チャームケアでは、介護福祉士の資格を持っていれば生活相談員になることができます。
生活相談員になりたいと希望する方は多いですが、介護職に比べてポジションが少ない施設が多いですよね。

生活相談員に向いているのは、視野が広く、ご入居者様の変化に気づき、いろいろなことにアンテナを張ることができる方。
人に興味があって、人が好きな方が向いています。

たくさんの方と関わる中で「何かいつもと違うな」と変化に気づくことで、より良いサービスにつながっていく、おもしろい仕事ですよ。

生活相談員の仕事は小さな調整の積み重ね

──日々の仕事で、やりがいを感じるエピソードを教えてください。

生活相談員の日々の業務は、細かくて地味なことがたくさんあるんです。
人によっては、取るに足らないと感じることを、ひとつずつすくい上げていきます。

例えば、ご入居者様がお食事をとるときのお席を調整したり、入浴のお湯の温度をチェックしたり。
「マッサージの先生が来てからお風呂に入りたい」というご希望があれば、先生がいらっしゃる時間や、お風呂の時間など各方面を調整したり。
毎日、同じ仕事はありません。

ときには、おひとりのご要望を受け入れると他の方のご希望に添えなくなってしまう、板挟みの状況もありますが、小さなことの積み重ねから信頼関係を築いています

うまく調整できたときに感謝していただけたり、ご入居者様から「本房さんがそう言うなら、そうするわ」とおっしゃっていただけると、嬉しいしやりがいにつながっています。

ご入居者様おひとりひとりの価値観を大切に

──これからの目標はありますか?

ご入居者様おひとりひとりに合った生活を送っていただくために、生活相談員ができることをひとつひとつ地道にやっていきたいです。

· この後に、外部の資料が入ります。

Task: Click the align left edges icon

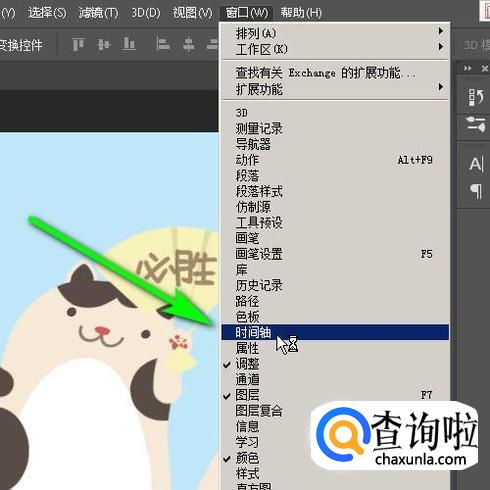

入社したときから、チャームケアの経営理念に「いいな」と思っている箇所があります。
「おひとりおひとりの価値観を大切にする」というところ。

ご入居者様は長く生きてこられて、それぞれお考えが違います。
似たようなご病気・ご状況に見えても、ひとくくりにせず、個別化してそれぞれに合わせていきたいし、その方に合った安楽な生活をしていただきたいですね。

働きながら社会福祉士の資格取得に挑戦

──これから挑戦したい資格はありますか?

さらに対人援助の知識を得たいので、社会福祉士の勉強をしています。
一度転職したときから、通信制の学校に通い始めました。

社会福祉士は、困っている方と支援機関の橋渡しをするための国家資格。
合格率が約30%と、福祉職の国家試験では最難関です。

勉強期間は、試験を含めると約2年。
今もスクーリング(通学)に合わせてシフトを調整していただいたり、有給をとらせていただいています
会社に最大限サポートしてもらっているので、無事合格したいです!

資格が取れたら、自分の自信につながりますね。

介護の仕事は、自分の経験すべてが活かせる

──最後に、これから介護職を始められる方・入社される方へのメッセージをお願いします。

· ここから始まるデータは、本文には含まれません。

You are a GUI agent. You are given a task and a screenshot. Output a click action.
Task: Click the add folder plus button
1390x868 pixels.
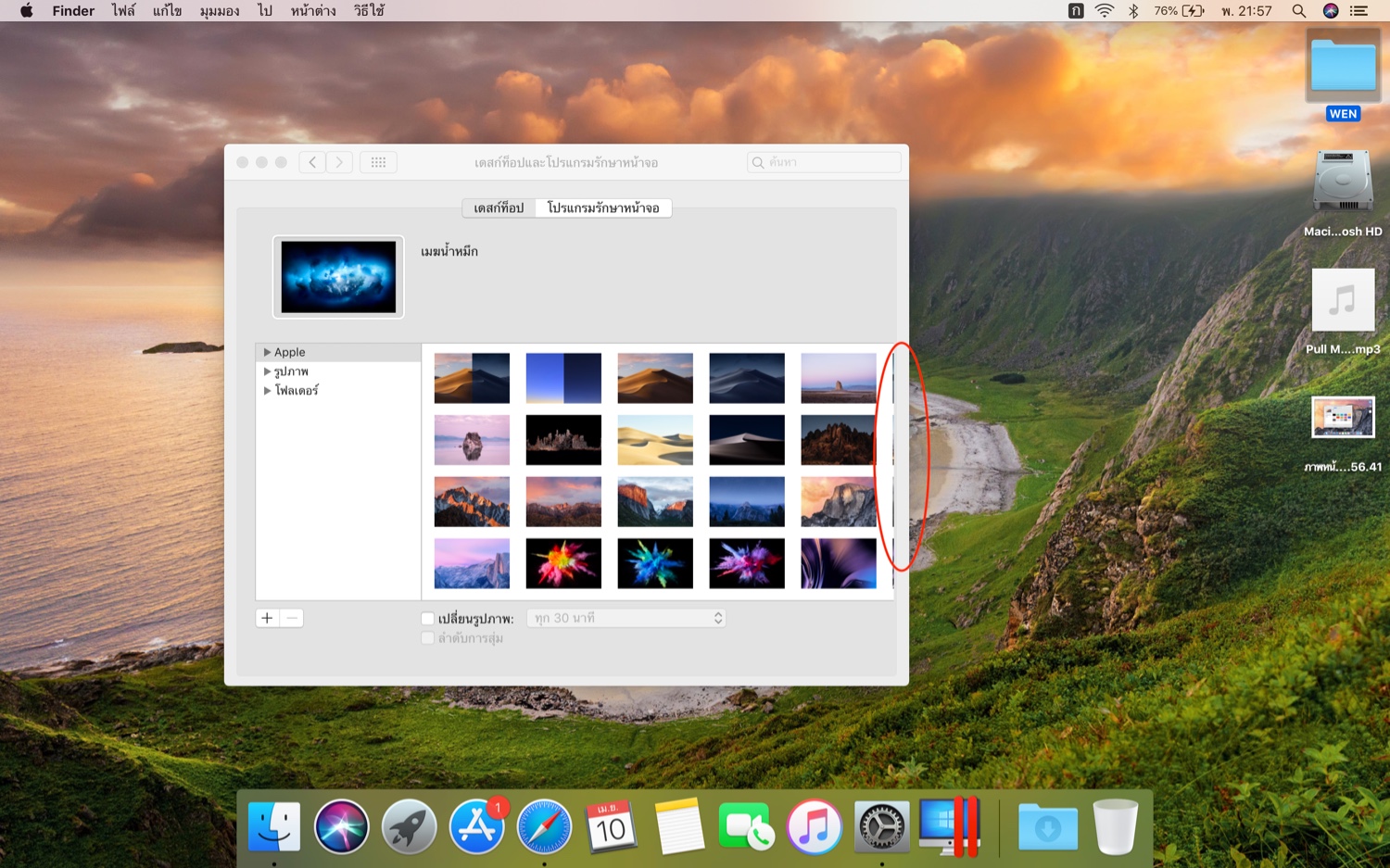coord(267,618)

「介護の勉強をしていないから」と引け目を感じる必要はありません。

私は英米学科出身で、介護の知識はゼロでしたが、学んだことを話の引き出しとして活用できています。
意外かもしれませんが、介護施設で英語を活かせる機会ってあるんですよ!
たとえば、ホームで買ったアイスクリーム器の説明書が全部英語で「本房さん、読んで」と頼まれたことも(笑)。

学んだことや、経験したことは、すべて仕事に活かせます。

また、私は地方出身なので、同じ九州出身のご入居者様と地元の話で盛り上がることも。
海外旅行の経験があるご入居者様は、同じく旅行好きのスタッフと旅の話をしています。

麻雀好きなスタッフは、レクの一環でご入居者様と麻雀していたり、どんなことも介護に活かせるんです。

素直に頑張っていれば経験や知識の差を埋めていけますし、チャームケアでは研修がしっかりあるので技術はあとから身につきますよ。